> **Collected data entries**:
■ ■ ■ ■ ■

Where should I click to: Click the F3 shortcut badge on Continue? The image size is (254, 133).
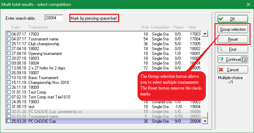(244, 59)
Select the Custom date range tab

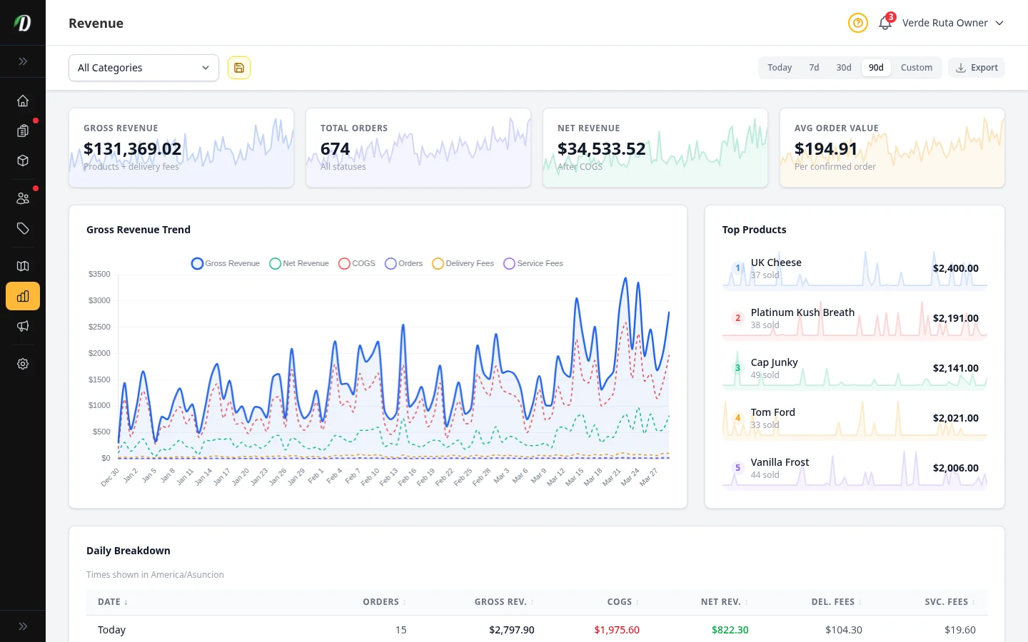tap(917, 67)

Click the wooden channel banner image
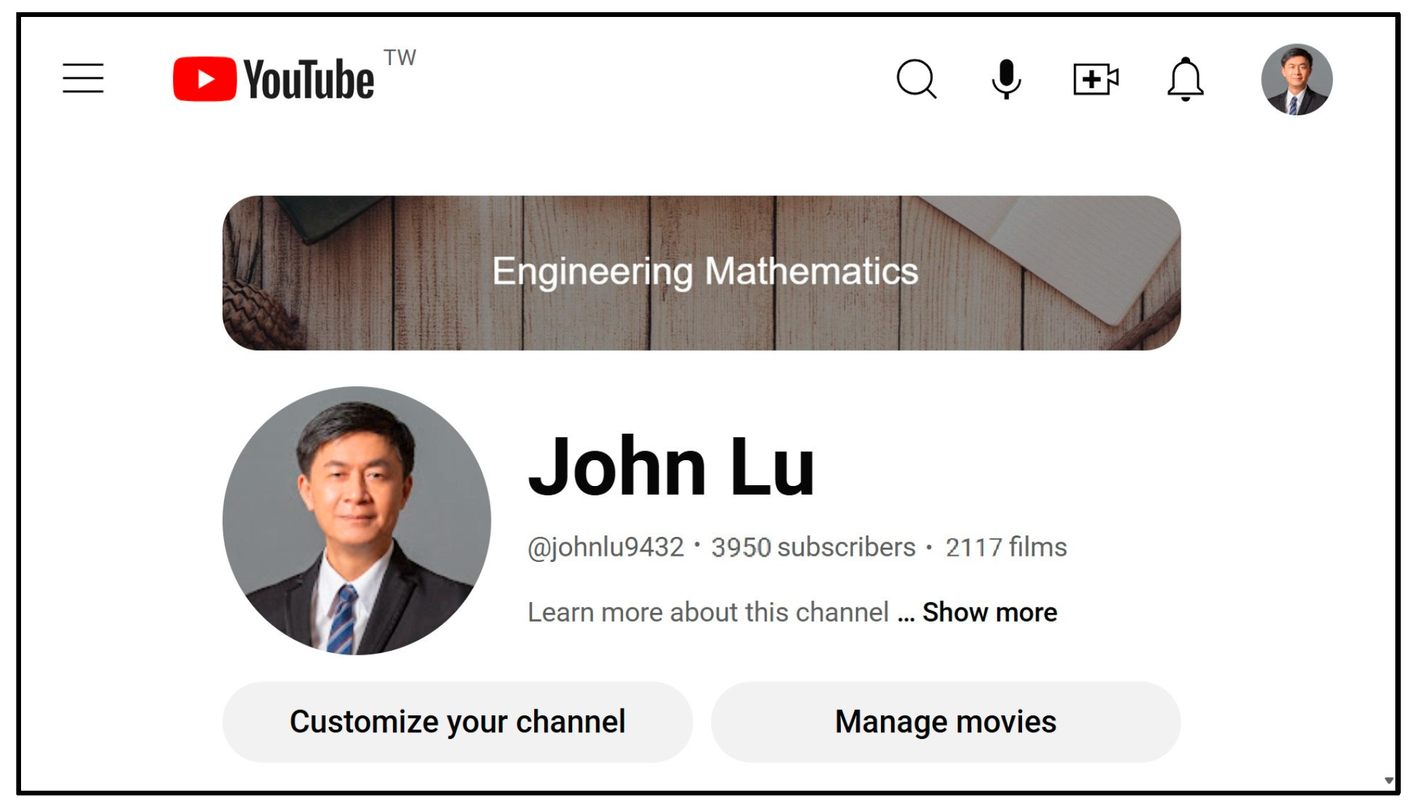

■ ■ ■ ■ ■

> **Your instructions**:
Arrange the lines of the records above as a numbered list, leaving out blank lines and omitting the pictures.

> **Written answer**:
1. Where should I click to: Click the F3 shortcut badge on Continue? The image size is (254, 133).
2. (244, 59)
3. Select the Custom date range tab
4. tap(917, 67)
5. Click the wooden channel banner image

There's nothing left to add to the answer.